**DOCUMENT PASSAGE:**
+++

District court proceedings following the third remand

Following our most recent remand in 1990, the district court entered an order on March 9, 1994, dismissing the case for failure to effectuate timely service of process on all but one defendant; for lack of personal involvement of the one defendant who was timely served; and because the doctrine of qualified immunity "applies to the issue of administrative placement of the plaintiff in the federal prison at Marion." Del Raine v. Carlson, 153 F.R.D. 622, 624 (S.D.Ill.1994). That order was docketed on March 21, 1994.

DISCUSSION
I. Appellate Jurisdiction

On April 15, 1994, plaintiff filed a timely notice of appeal to the district court 4 from the March 9, 1994 order, and the district court forwarded it to this court. The appeal was docketed in this court as No. 94-1881. Del Raine quickly protested, stating that he had meant to appeal "to the district court, not the seventh circuit." In a document entitled "motion to Clarify/Protect the Record," dated May 2, 1994, Del Raine explained that he was under the impression that he had 15 days to "object or appeal" to the magistrate judge's March 9, 1994 order, and therefore on March 23, 1994 he had mailed to the district court a motion for extension of time. He continues:

Upon determining that I had 60 days to appeal to the district court judge, I mailed a notice of appeal, filed on April 15, 1994 and stated, in part, "Upon receiving the court's March 31, 1994 order last night denying my extension of time, I now file this notice of appeal (to the district court judge)." I meant that I would not appeal to the Seventh Circuit but to the district court, and this was meant partly to clarify the record as to my request for a 15 day extension. Therefore, the appeal papers sent to me by the district court and the seventh circuit clerk will not be utilized.

+++

**EXCERPTED DATA:**
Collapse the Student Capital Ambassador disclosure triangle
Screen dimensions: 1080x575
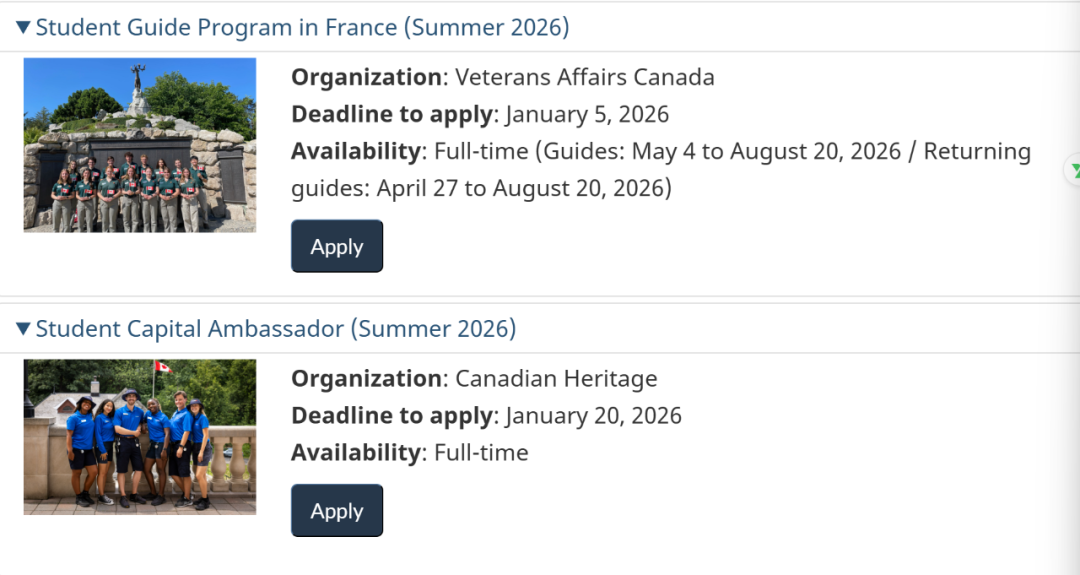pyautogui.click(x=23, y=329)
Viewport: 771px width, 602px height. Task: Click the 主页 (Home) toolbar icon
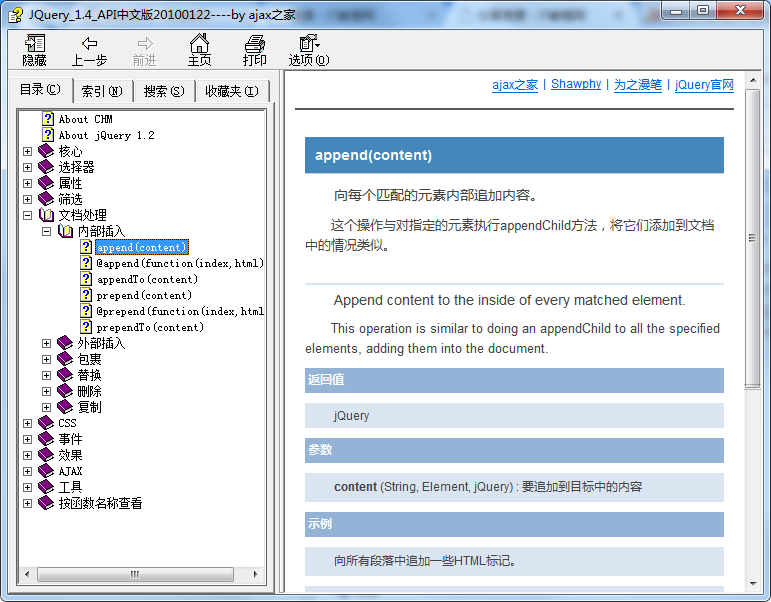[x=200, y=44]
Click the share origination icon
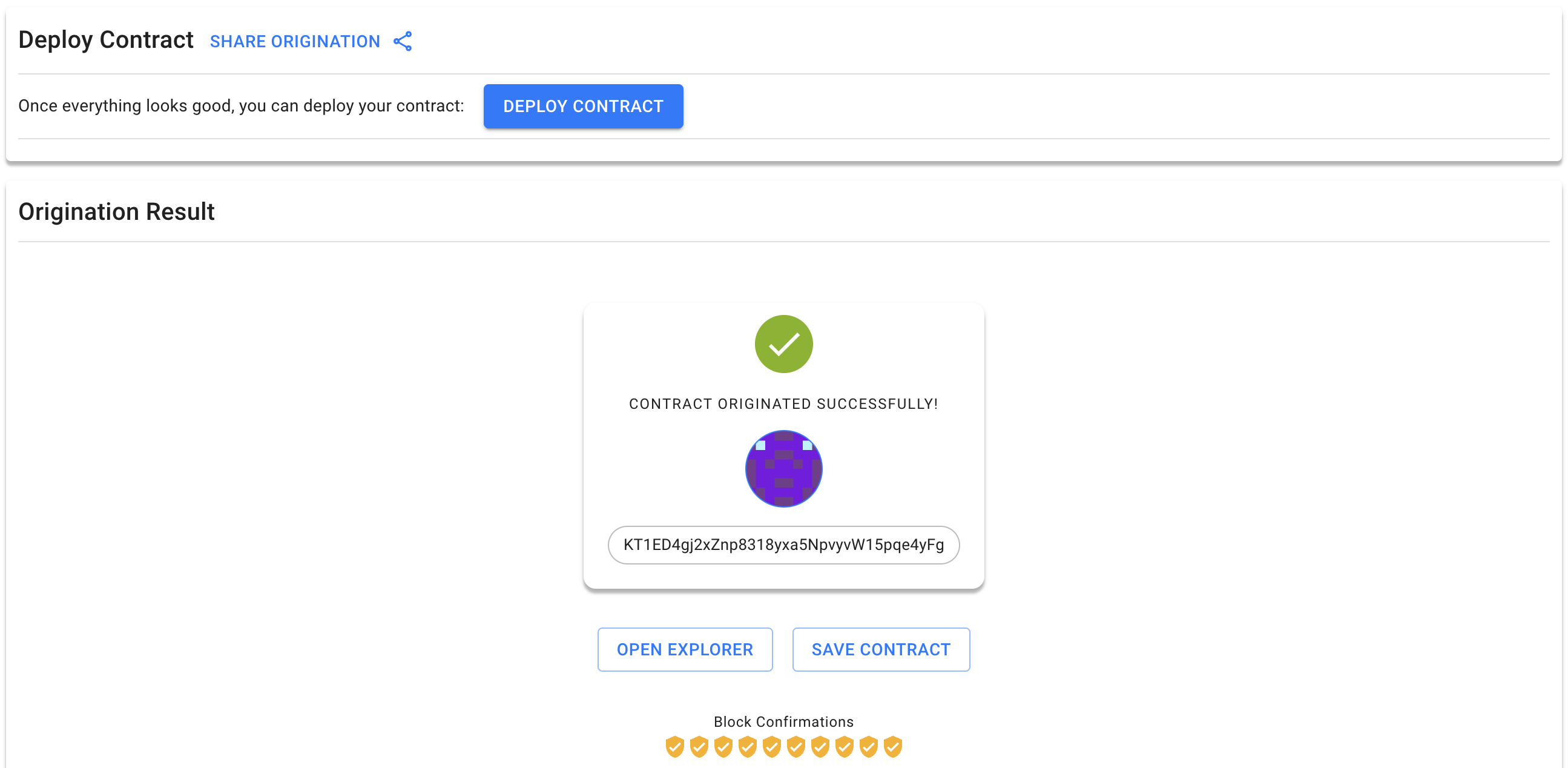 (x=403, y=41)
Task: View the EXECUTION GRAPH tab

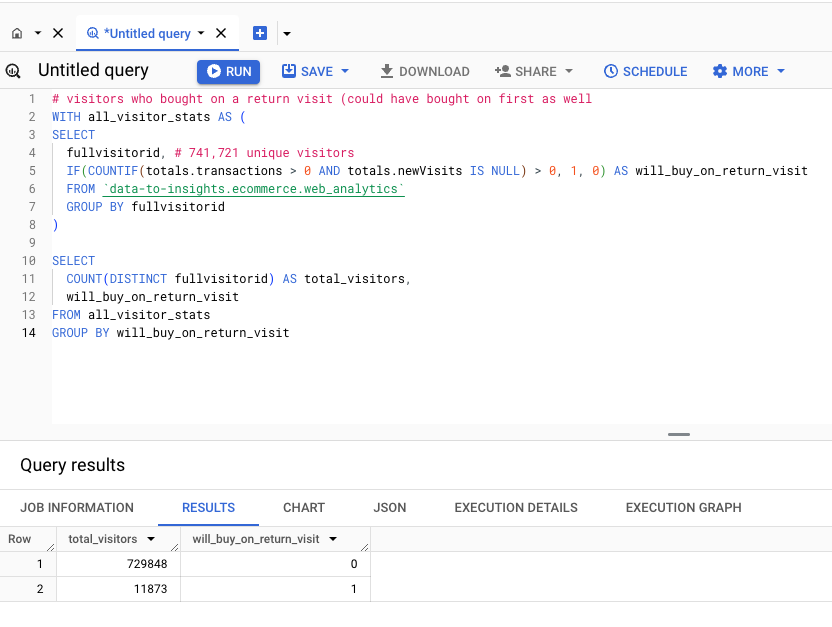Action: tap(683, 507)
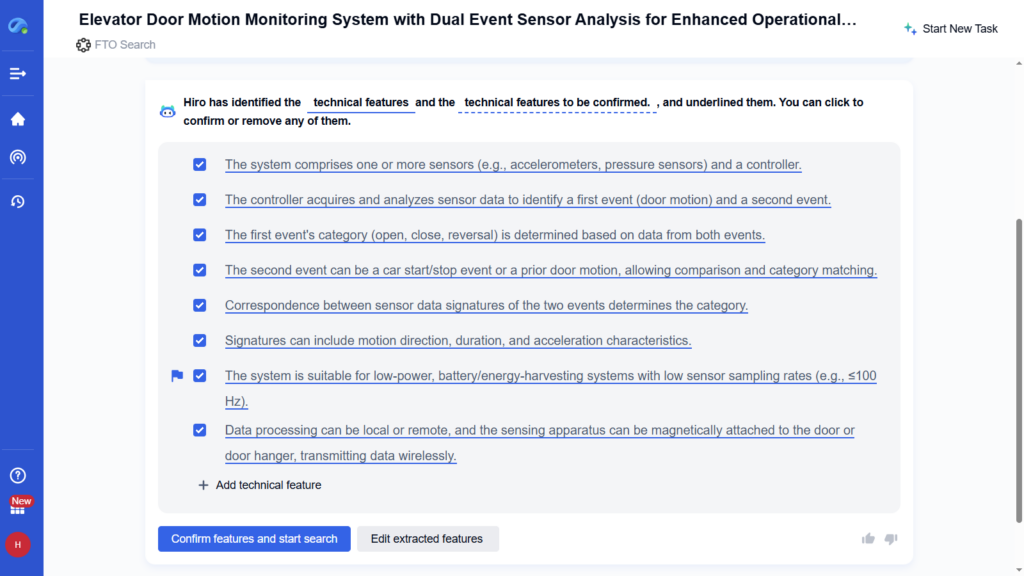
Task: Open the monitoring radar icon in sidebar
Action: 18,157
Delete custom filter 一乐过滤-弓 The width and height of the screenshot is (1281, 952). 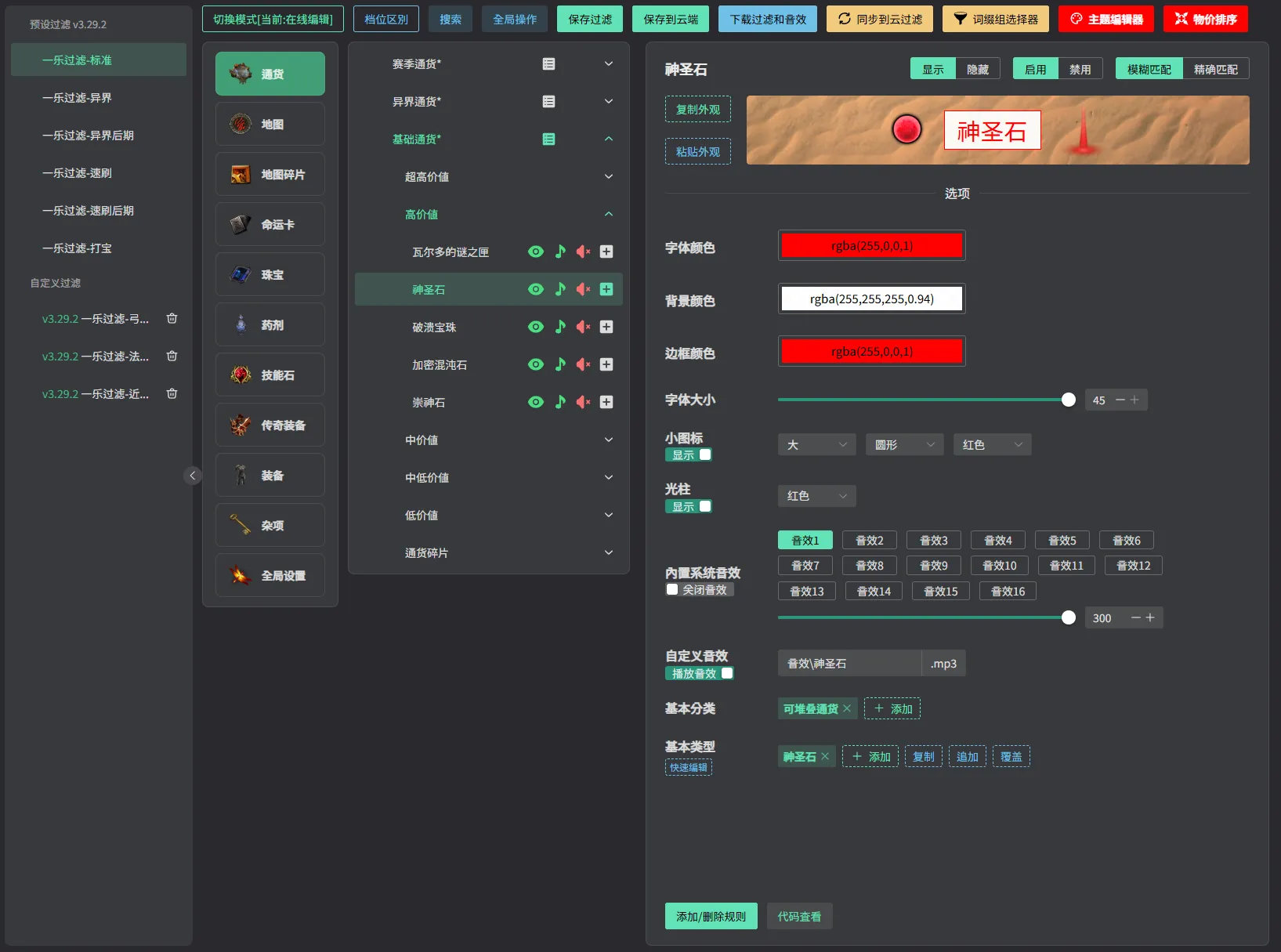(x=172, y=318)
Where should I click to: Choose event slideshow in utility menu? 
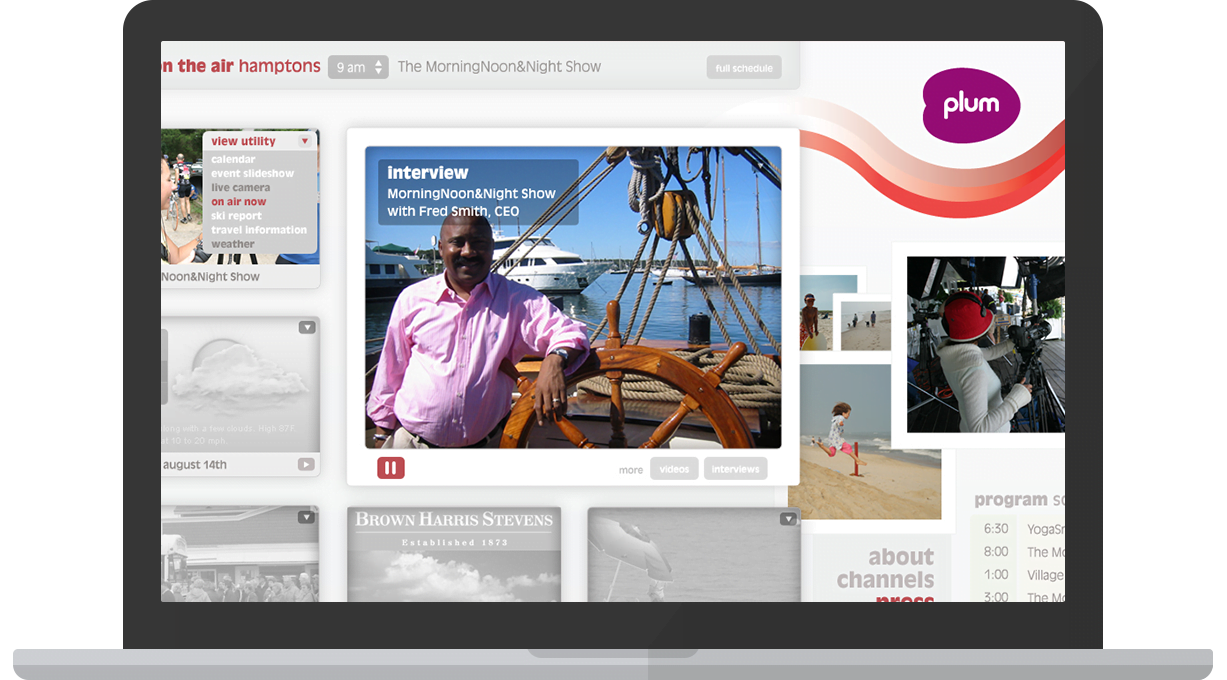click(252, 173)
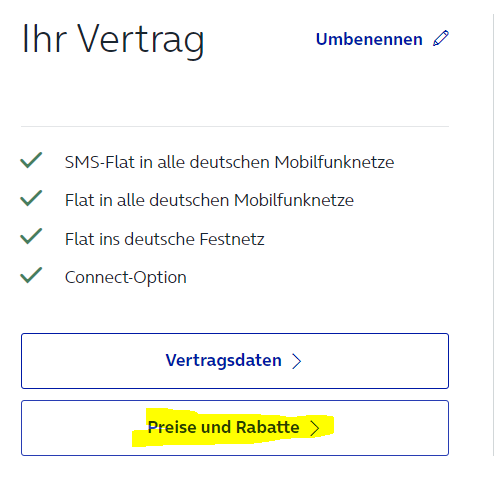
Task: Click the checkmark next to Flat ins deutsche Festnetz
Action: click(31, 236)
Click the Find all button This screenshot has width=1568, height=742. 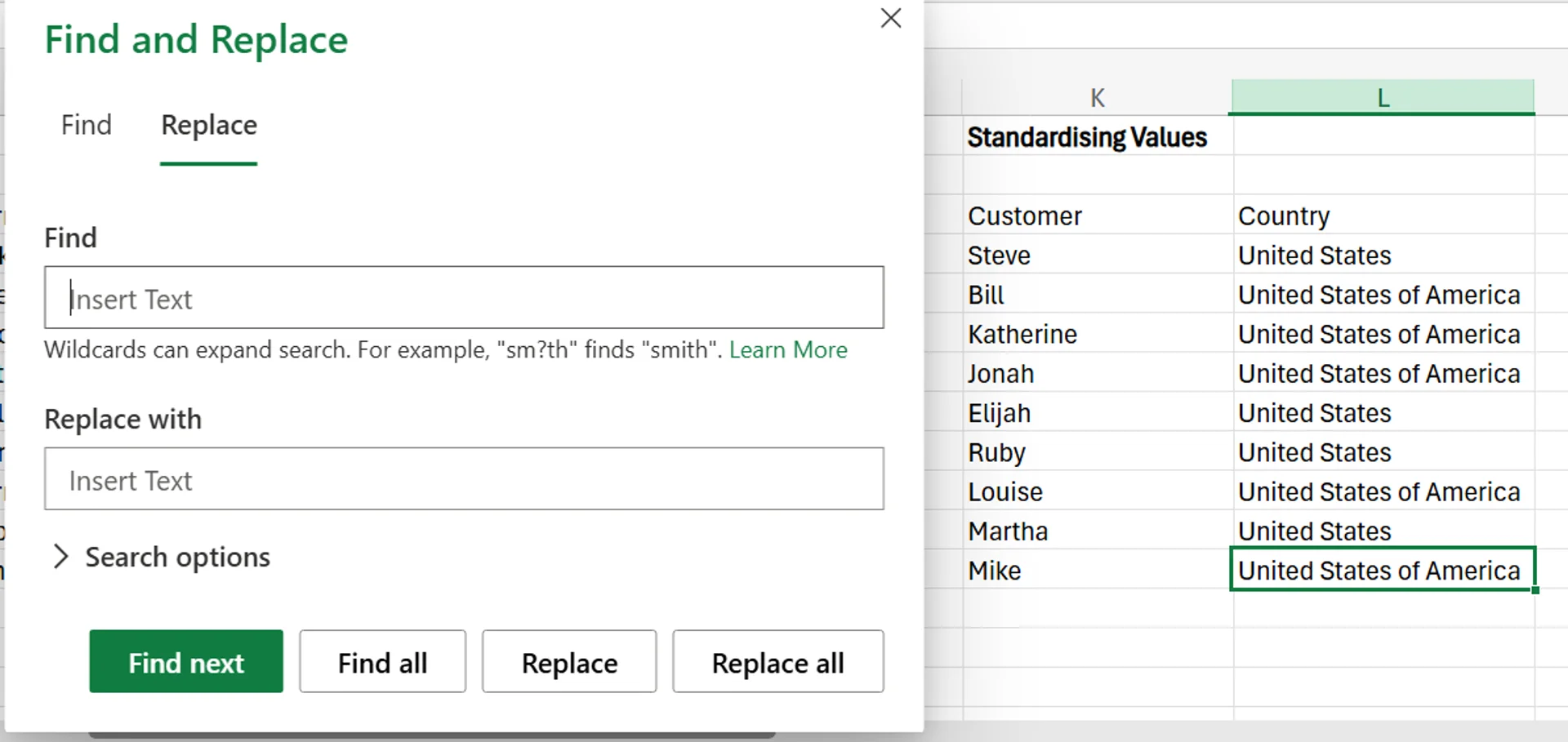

+++

**WORK TO COMPLETE:** Write out, word for word, the stretch of the court opinion excerpt from "Following our most" through "March 21, 1994.". The data above are separate material, apart from the court opinion excerpt.

**RESULT FOR THIS EXERCISE:**
Following our most recent remand in 1990, the district court entered an order on March 9, 1994, dismissing the case for failure to effectuate timely service of process on all but one defendant; for lack of personal involvement of the one defendant who was timely served; and because the doctrine of qualified immunity "applies to the issue of administrative placement of the plaintiff in the federal prison at Marion." Del Raine v. Carlson, 153 F.R.D. 622, 624 (S.D.Ill.1994). That order was docketed on March 21, 1994.